Está muy decepcionado con la Filosofía.

Es que en el momento en que prescinde de la idea de la verdad se convierte en autobiografía. No se trata de contar lo que piensa sino decir por qué lo piensa. Toda opinión tiene que estar justificada. Ahora estamos acostumbrados a mensajes cortos, consignas o insultos, pero no a los argumentos. Es el chiste de 'The New Yorker' en el que se ve a un juez en lo alto del estrado y les está diciendo a los abogados: 'Miren, para agilizar el proceso vamos a pasar de las pruebas e iremos directamente a la sentencia'.

O sea que la Filosofía y un poco la sociedad en general damos por buenas aseveraciones sin preguntarnos ni el cómo ni el porqué. ¿Nos estamos olvidando de pensar?

Es que es un ejercicio muy pesado y por eso nos estamos volviendo tan dogmáticos.

¿Cómo podemos combatirlo?

Pues igual que estoy trabajando en cómo podríamos formar a los políticos en los que verdaderamente confiaríamos nuestro futuro también llevo tiempo dándole vueltas a si podríamos hacer una vacuna contra la estupidez.

¿Es una pregunta o una afirmación?

Es una afirmación. Es más, creo que deberíamos hacer una vacuna contra la estupidez. Para ello tenemos que saber bien cómo funciona y así establecer los sistemas de protección. Padecemos una enfermedad que he denominado inmunodeficiencia social. No reconocemos los problemas que tenemos y si los detectamos no creamos los anticuerpos. Un ejemplo es la corrupción. Otra cosa. ¿No te llama la atención que cuando algo se propaga en las redes se diga que se ha viralizado? Un virus no es algo ideal. No tener claros los conceptos o no buscar la verdad porque implica un esfuerzo son cuestiones que deberíamos ver cómo resolvemos.
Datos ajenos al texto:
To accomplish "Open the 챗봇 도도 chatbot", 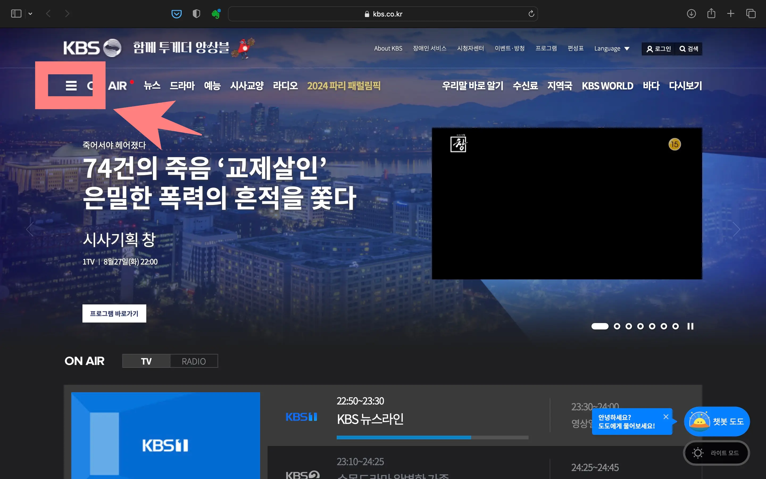I will [x=717, y=421].
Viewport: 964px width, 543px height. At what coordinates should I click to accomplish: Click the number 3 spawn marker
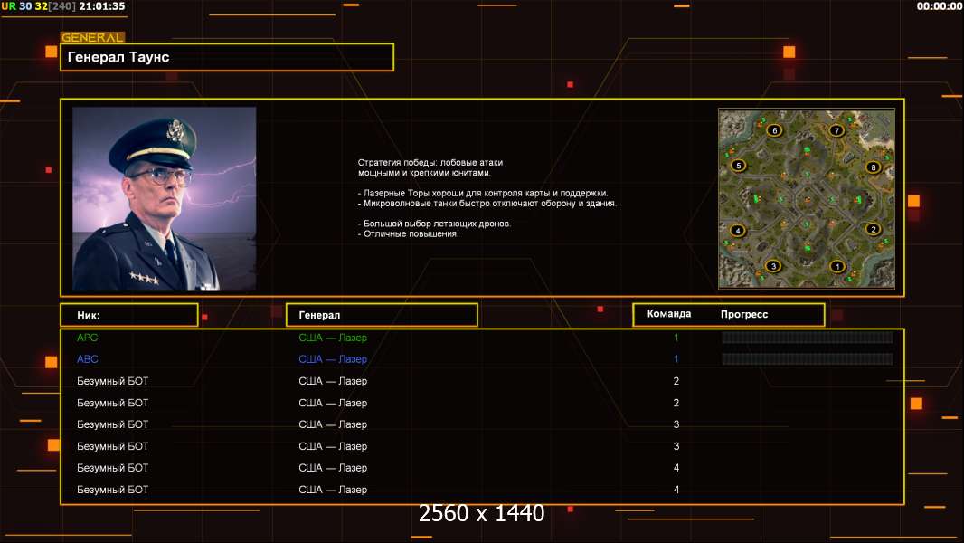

Se ha propuesto escribir una ‘Historia universal de las soluciones’. Resolver problemas como los que hemos ido citando no es solo una tarea cognitiva. Usted defiende que hace falta valentía, tenacidad y capacidad de soportar el esfuerzo. ¿Nos puede dar alguna pista más?

Lo primero es darse cuenta de que la función de la inteligencia es encontrar soluciones. Todo lo que nos rodea, también las instituciones o los sistemas económicos son soluciones y lo que falta ver es si son las mejores soluciones. Cada sociedad ha tenido sus problemas, desde cómo se organiza la familia a cómo se reparten los bienes. Cada cultura lo ha resuelto a su manera.

Otra prueba de que para comprender los asuntos humanos es preciso conocer su historia.

Es que si coges las soluciones en abstracto no vas a poder compararlas. La base de la inteligencia es favorecer que cada vez se produzca un mayor movimiento de convergencia y sean soluciones más universales.